I’m going to wing it. The stone is cold and smooth in my hand, and as the giant Demon turns to me, I toss it as far as I can, considering my arms are tight to my side.
The stone catches on some webbing, effectively killing what small amount of hope I had.
The loud voi
ce in my head laughs.
Human Mark staring, unimpressed, the Demon walks to me. The stone hangs uselessly in the webbing. The Human’s face, peeled back, nearly swallowed by the size of the spider-like fangs, sits a few feet from me, daring me to try something else. A gruesome, unnatural sight.
Good thing Nat’s unconscious.
I put all effort into gathering heat, but the voice speaks, “You set that web aflame, your undead friends will burn with it.”
I stop the heat. If I messed up the stone and can’t use the fire—how do I get out of this?
The Demon lets out a shriek, and I want to plug up my ears so I never have to hear that noise again. It’s a shrill, splitting sound that makes my eardrums want to bleed. The giant Arachnoid moves before me, and to my dismay—and horror—dozens of miniature Demons scurry out of the hospital, each with its own Human center. They surround me, watching with hollow eyes, but they don’t attack.
I start to wonder why, but as I hear the first crack come from the group of egg sacks, it comes to me. I’m going to be the food for the newly developed babies. It’s a long, anxiety-riddled wait. Feels like hours, but in reality, it’s probably minutes. The group of eggs hatch, and one by one, tiny, hairy legs are the first things I see. These Demons have adult-sized Humans. Their legs drag on the ground worse than the others, their spider legs hardly able to hold up the weight.
Beneath the Human exo-suits, I wonder what they look like.
The biggest turns to one of the adolescent hatchlings, the fangs on the Human mouth clicking. The adolescent nods once, crawls up the web to me, and pokes my neck with a goo-covered set of spider fangs.
My vision blurs as the babies sluggishly and clumsily get closer. My head lolls back, and I mentally curse myself. Why couldn’t things ever be easy? I zone in and out, about to be eaten alive. What a way to go.

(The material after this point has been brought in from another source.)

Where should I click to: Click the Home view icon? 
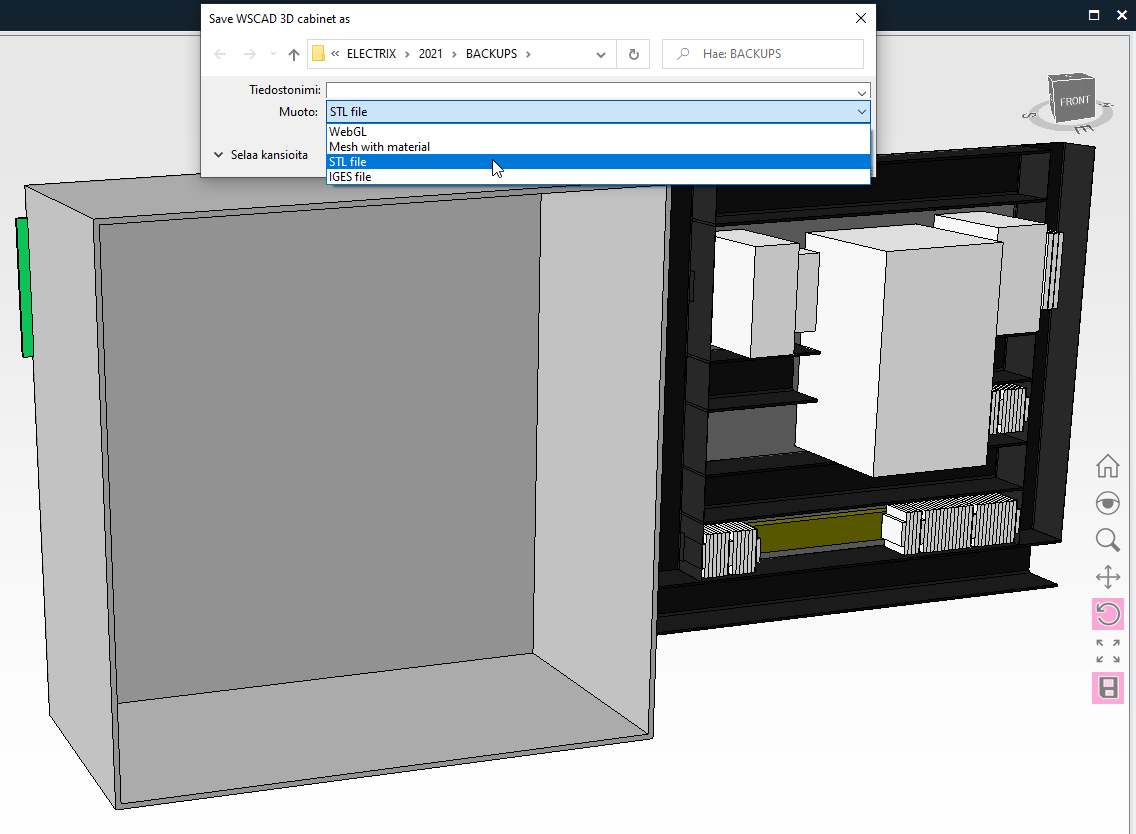tap(1107, 466)
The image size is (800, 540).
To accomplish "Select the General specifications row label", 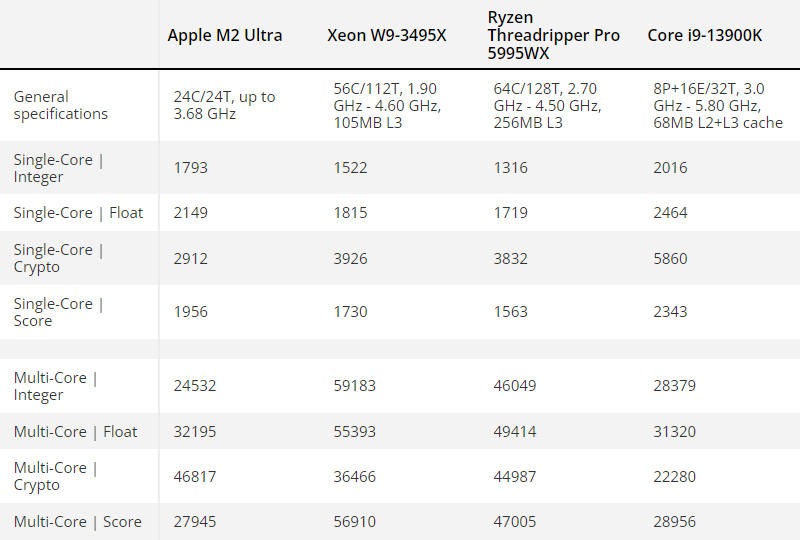I will [61, 105].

“If you call for your master,” the voice says, bringing me back to a low level of consciousness, “I’m certain he would come.”
I’m too weak to tell the voice to go screw himself. I never wanted this Mark anyway. Maybe being eaten alive won’t be so terrible. It has to be better than being forced to be at Devil Jr.’s side for all eternity, right? Even after my physical body ages and dies, he’ll still have my soul.